Stored data:
====

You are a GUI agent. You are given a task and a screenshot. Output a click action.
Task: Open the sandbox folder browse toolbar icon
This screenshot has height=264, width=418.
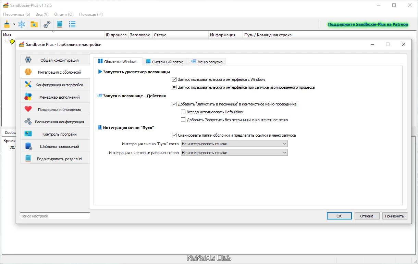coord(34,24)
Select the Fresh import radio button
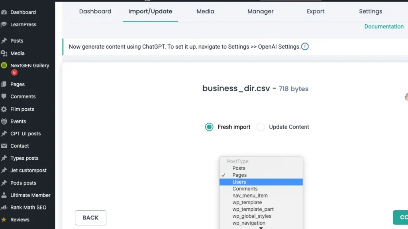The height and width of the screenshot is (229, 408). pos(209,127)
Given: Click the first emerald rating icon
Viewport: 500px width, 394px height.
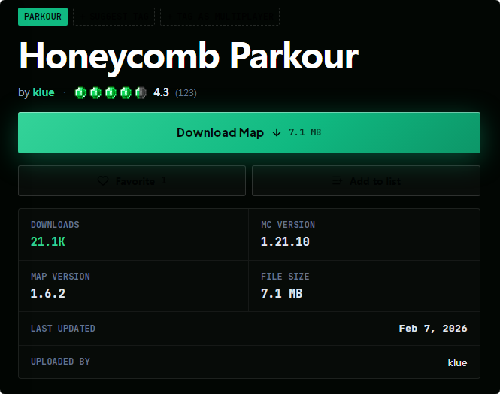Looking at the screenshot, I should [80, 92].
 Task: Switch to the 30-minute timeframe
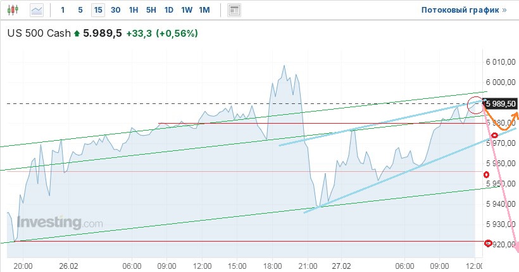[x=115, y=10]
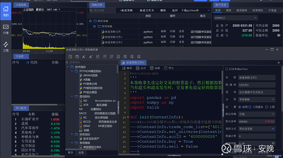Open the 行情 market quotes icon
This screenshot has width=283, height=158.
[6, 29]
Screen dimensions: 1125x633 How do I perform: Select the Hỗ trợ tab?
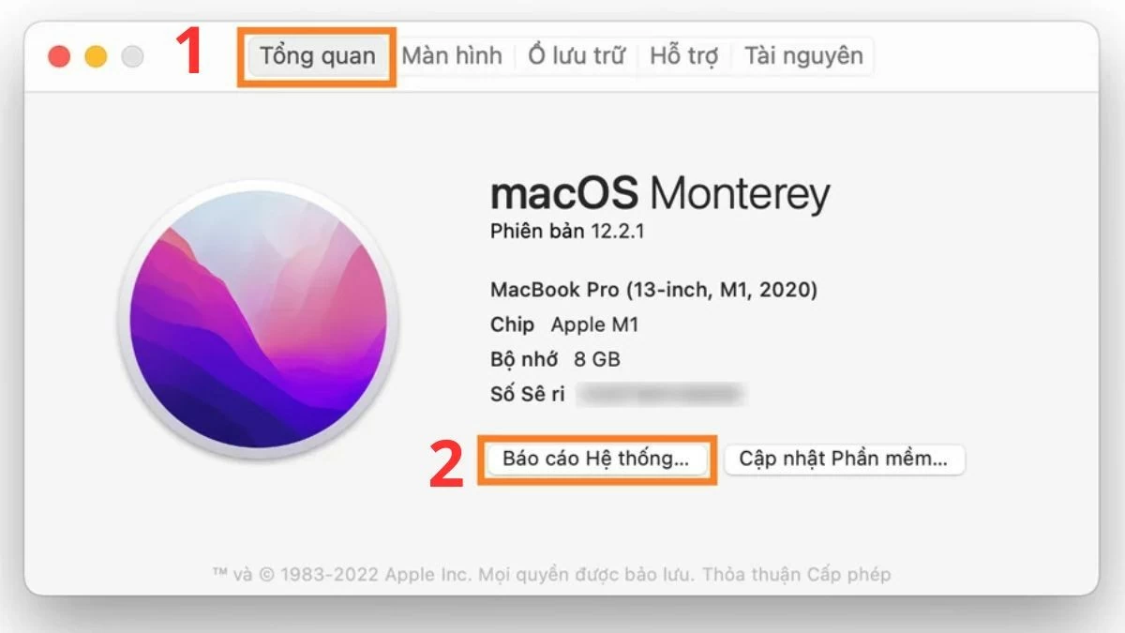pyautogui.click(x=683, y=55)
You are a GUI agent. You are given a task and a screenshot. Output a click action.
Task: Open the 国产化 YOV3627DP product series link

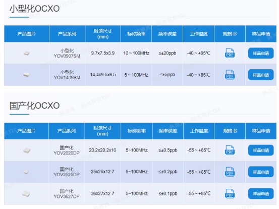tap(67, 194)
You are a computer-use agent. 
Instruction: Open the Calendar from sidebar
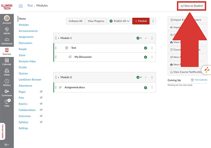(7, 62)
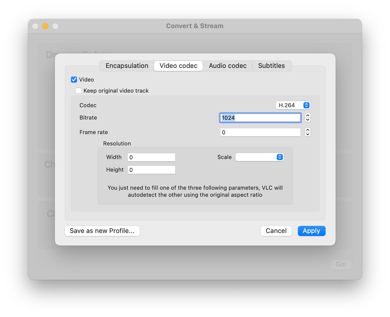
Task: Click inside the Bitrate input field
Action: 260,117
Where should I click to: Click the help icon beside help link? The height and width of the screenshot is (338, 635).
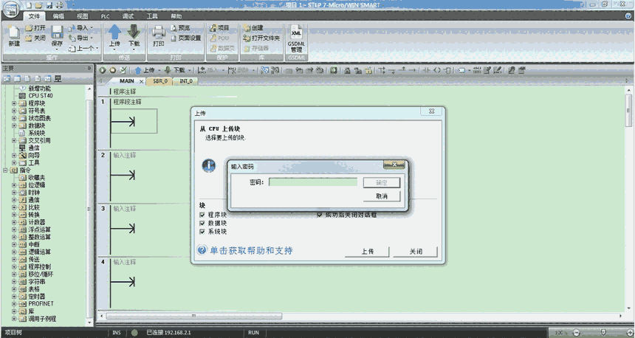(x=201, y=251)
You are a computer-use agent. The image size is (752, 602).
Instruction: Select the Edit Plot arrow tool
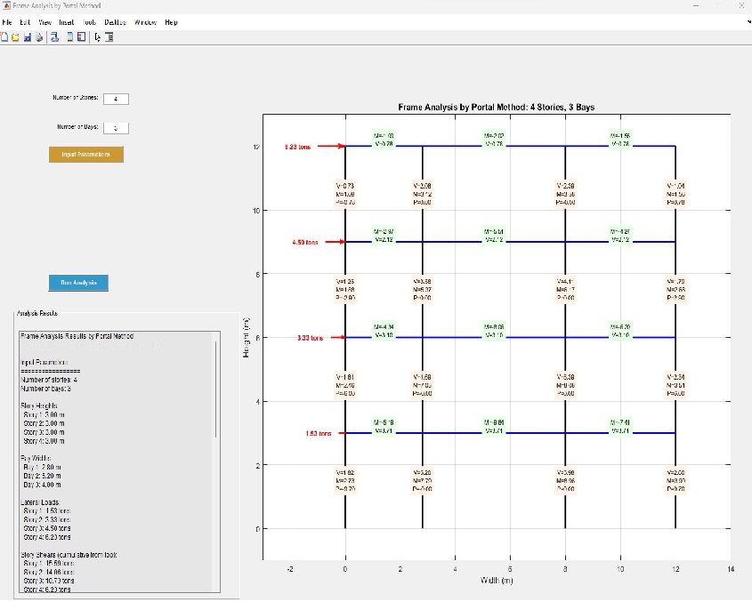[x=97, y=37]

====

The result should be all the records, retyped exactly, with no pictures among them.

You are a GUI agent. You are given a task and a screenshot. Output a click action.
Task: Open the sandbox folder browse toolbar icon
This screenshot has height=264, width=418.
coord(34,24)
Select the Fresh import radio button
The height and width of the screenshot is (229, 408). pos(209,127)
Given: Click the first emerald rating icon
Viewport: 500px width, 394px height.
Looking at the screenshot, I should [80, 92].
 Task: Switch to the 30-minute timeframe
[x=115, y=10]
Open the 行情 market quotes icon
This screenshot has width=283, height=158.
[6, 29]
Screen dimensions: 1125x633 How do I perform: Select the Hỗ trợ tab?
pyautogui.click(x=683, y=55)
You are a GUI agent. You are given a task and a screenshot. Output a click action.
Task: Open the 国产化 YOV3627DP product series link

tap(67, 194)
You are a computer-use agent. 
Instruction: Open the Calendar from sidebar
(7, 62)
Task: Click inside the Bitrate input field
Action: 260,117
Where should I click to: Click the help icon beside help link? The height and width of the screenshot is (338, 635).
(x=201, y=251)
You are a computer-use agent. The image size is (752, 602).
Instruction: Select the Edit Plot arrow tool
[x=97, y=37]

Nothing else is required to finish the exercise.